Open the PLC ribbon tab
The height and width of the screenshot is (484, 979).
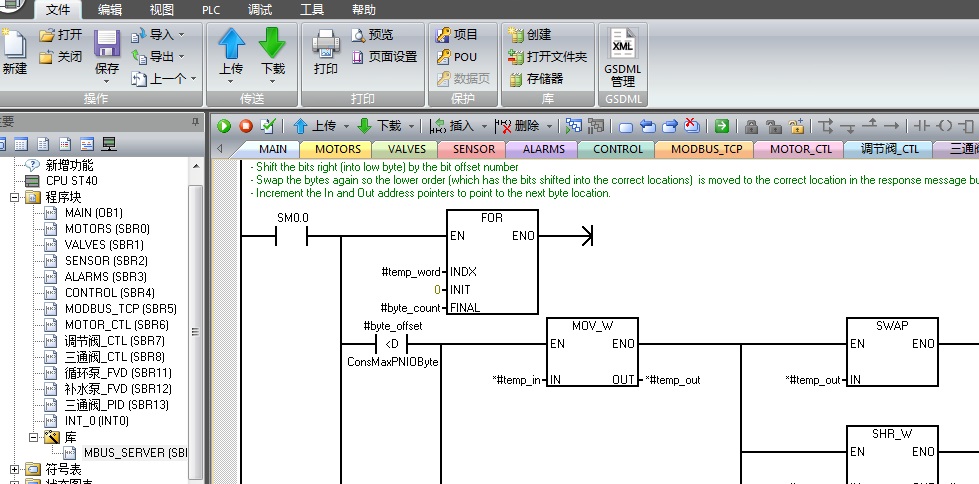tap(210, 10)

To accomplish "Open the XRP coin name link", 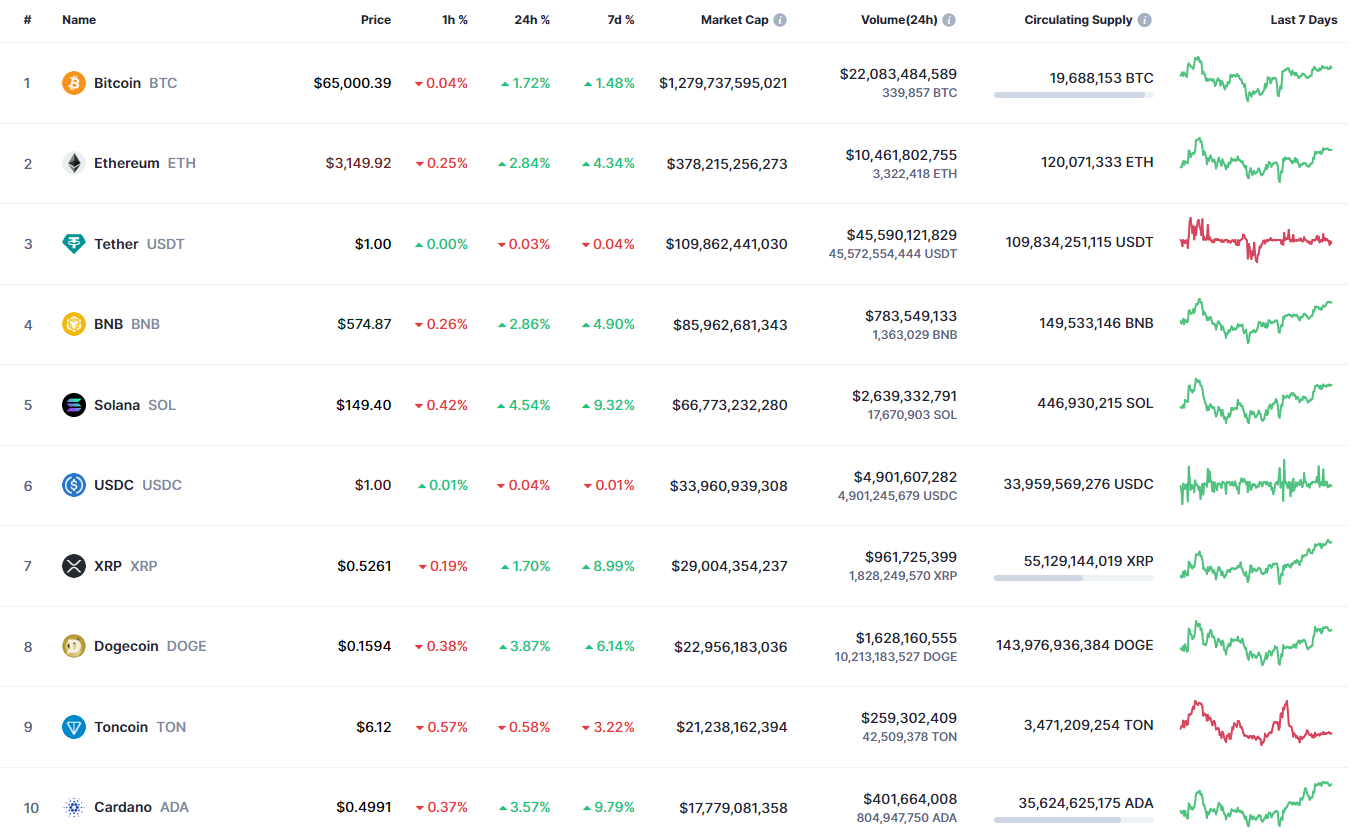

------------

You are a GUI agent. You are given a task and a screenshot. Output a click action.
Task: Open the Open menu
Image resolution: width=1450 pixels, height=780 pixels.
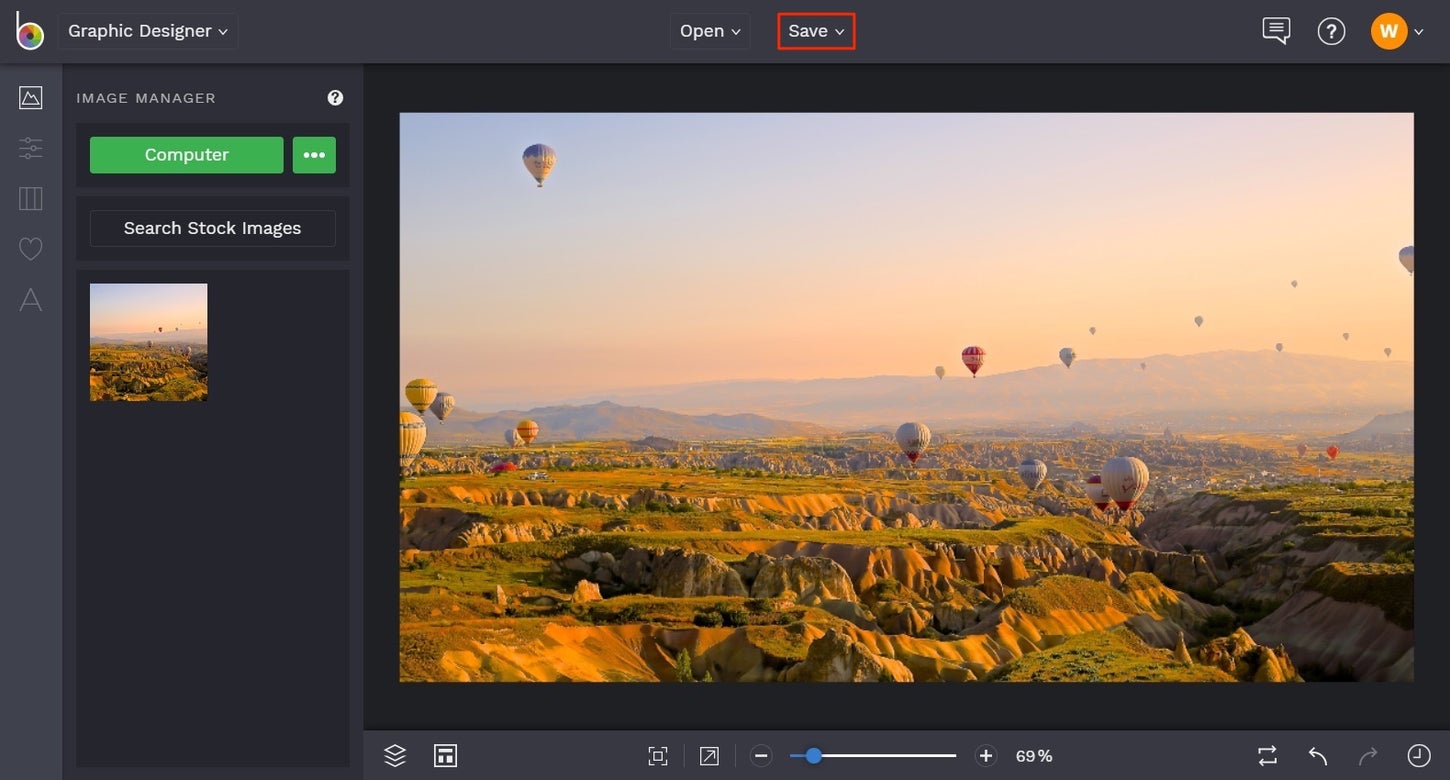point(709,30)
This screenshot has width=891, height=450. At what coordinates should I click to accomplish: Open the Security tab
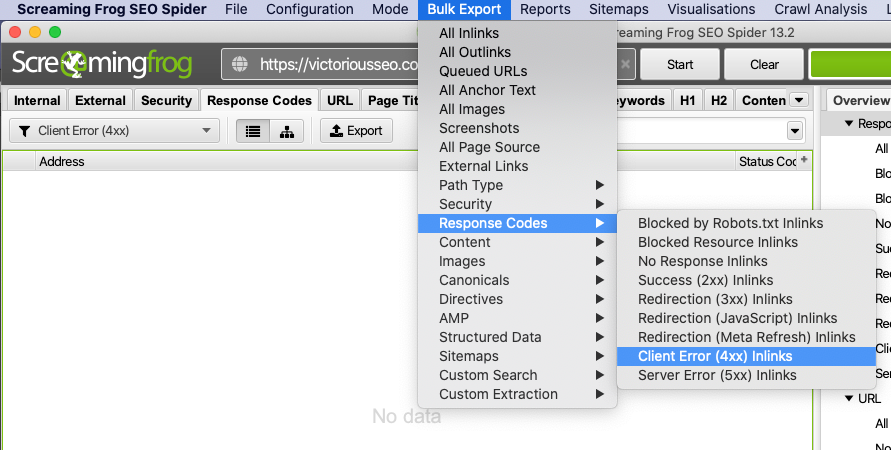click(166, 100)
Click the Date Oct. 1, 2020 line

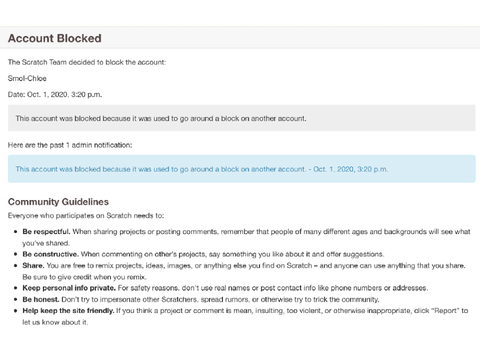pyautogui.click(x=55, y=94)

------------

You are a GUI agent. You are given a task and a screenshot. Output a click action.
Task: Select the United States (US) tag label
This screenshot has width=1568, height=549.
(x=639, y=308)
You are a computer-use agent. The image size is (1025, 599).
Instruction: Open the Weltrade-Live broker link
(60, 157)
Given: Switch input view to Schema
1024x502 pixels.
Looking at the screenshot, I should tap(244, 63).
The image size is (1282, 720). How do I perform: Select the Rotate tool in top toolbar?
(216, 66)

------------

## [TASK REQUIREMENTS]
Take the material above and output only the lines from the one that contains "Open the PLC ribbon tab" through the one that contains "the XRP coin", ends included and images left out.

## [SOLUTION TO THE EXERCISE]
Open the PLC ribbon tab
The height and width of the screenshot is (484, 979).
tap(210, 10)

To accomplish "Open the XRP coin name link", 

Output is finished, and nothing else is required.